[Opening Material shown section]
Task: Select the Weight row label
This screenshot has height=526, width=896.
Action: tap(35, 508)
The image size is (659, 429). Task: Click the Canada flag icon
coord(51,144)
[Closing Material shown section]
[The task]
Going from the line that has "The image size" through the last line of the entries, retype each line exactly as given and add nothing.

[Task output]
The image size is (659, 429). Task: Click the Canada flag icon
coord(51,144)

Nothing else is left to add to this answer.